For the past couple of weeks, I've been working on figuring out the best way to transition Will into the special education system back home. After a couple of phone calls, I quickly realized how incredibly fortunate we've been here in Buffalo. Will is in a class with only four other students. He receives individualized speech therapy, occupational therapy, and soon, music therapy. He's thrived at his school. And most notable - it's all been free. FREE!!!! Long story short, our school district in Texas does not provide anything comparable to the services Will is currently receiving. In order for us ensure that he was getting the services he needs, we'd have to pay out of pocket for either a private school or private therapy.

The other day, I freaked out when I found a private school for children with learning disabilities - the tuition for the full day program is $10,000 a year. For a four-year-old!!!! Unreal. After hearing from friends with preschool age kids though, I realized that that wasn't a ridiculous amount to pay for preschool. But as I was doing more and more research on different schools in the Dallas-area, things became more and more depressing. A school that provides ABA services (ABA is a teaching method for children with autism) can run around $48,000 per year!!! I almost started crying. Who can afford that?

That's when the idea popped into my mind - let's stay in Buffalo and let Will finish out the school year here. I immediately shot the idea down as being ludicrous, but the more and more I thought about it, the more it made sense. In the grand scheme of things, I can sacrifice six more months in Buffalo for the sake of my kid. After discussing it with Ryan, we decided it was the right thing to do. Ryan will head home to Texas after the football season to get the house situated.
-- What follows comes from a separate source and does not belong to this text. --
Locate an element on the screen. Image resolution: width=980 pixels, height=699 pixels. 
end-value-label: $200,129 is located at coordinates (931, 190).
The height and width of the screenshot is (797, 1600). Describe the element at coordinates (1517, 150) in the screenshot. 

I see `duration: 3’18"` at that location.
He'll unpack furniture and boxes. He'll make our house a home again. It will be all ready for us to visit when Will has his spring break! Ryan will probably go back and forth between Texas and Buffalo during the offseason until we realize what team he'll end up with. And that's fine. The thought of having to pay a mortgage and two rents for a couple of months stresses me out a bit. But that's okay.
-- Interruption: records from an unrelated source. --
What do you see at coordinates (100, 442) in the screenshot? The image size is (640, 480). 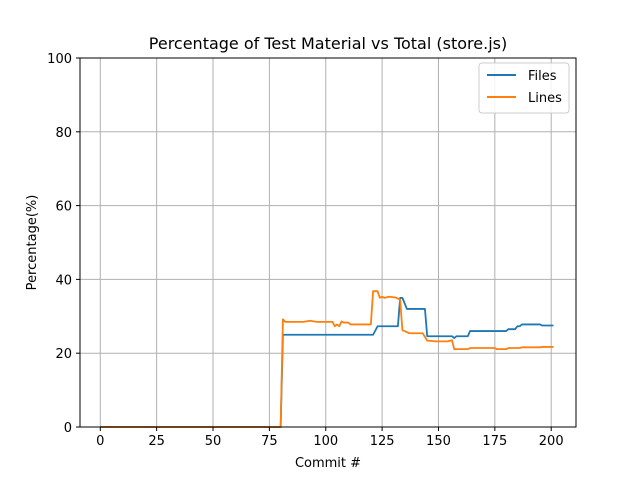 I see `x-tick-label: 0` at bounding box center [100, 442].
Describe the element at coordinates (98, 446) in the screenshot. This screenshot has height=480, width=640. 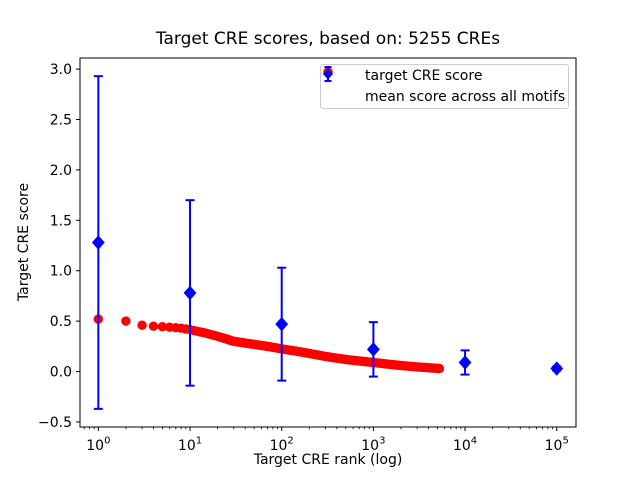
I see `x-tick-label: 10⁰` at that location.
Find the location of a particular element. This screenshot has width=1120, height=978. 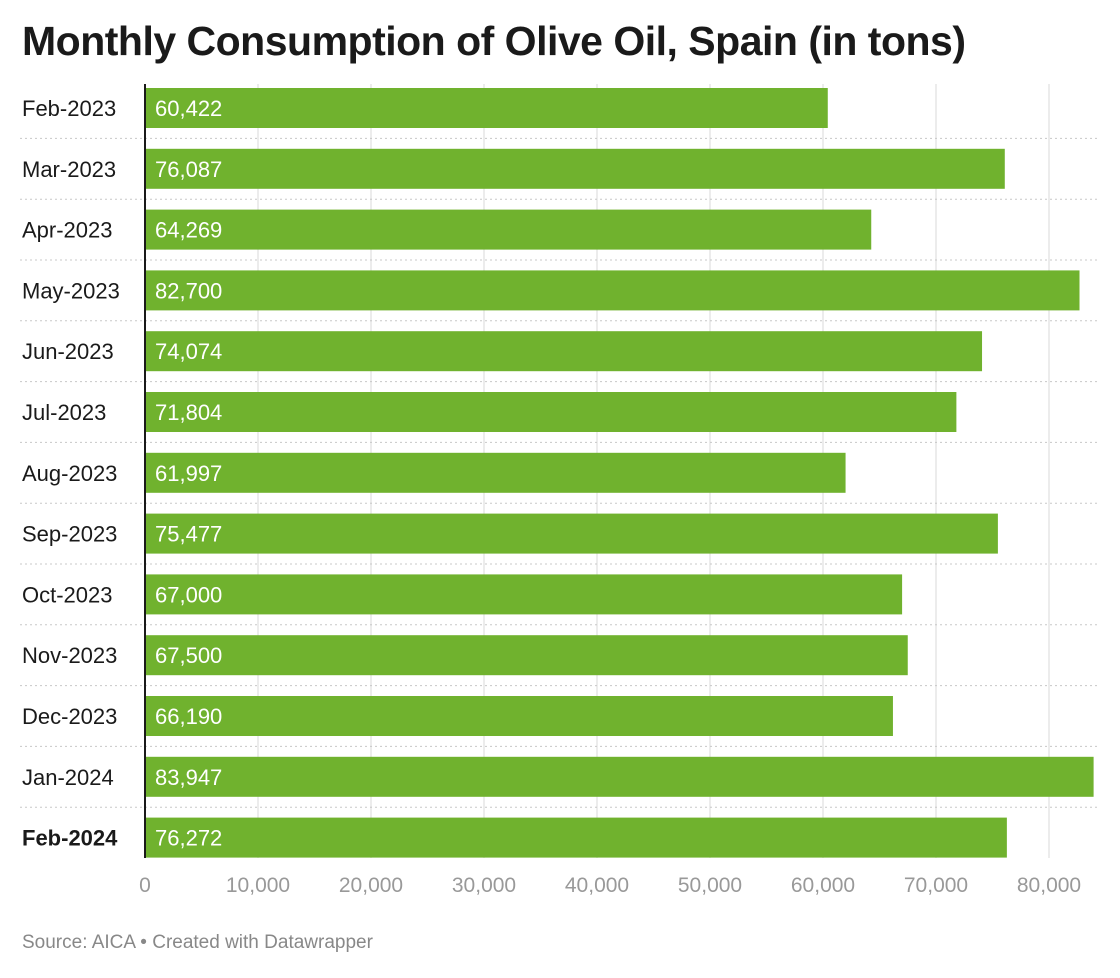

x-tick-label: 30,000 is located at coordinates (484, 886).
This means we'll also have the baby here in Buffalo. Honestly, it's probably for the best. We have an incredible support network here of friends, babysitters, etc. who will be able to help out when the baby is born. We'll plan on heading home mid-to-late June.

As much as this wasn't my original plan, it is now THE plan. When we agreed to this last night, it was as if an amazing burden had been lifted. I slept better last night than I have in a really long time.

Monday, November 5, 2007

The "S" Word...

It's coming - our first snow will be here tomorrow. Joy.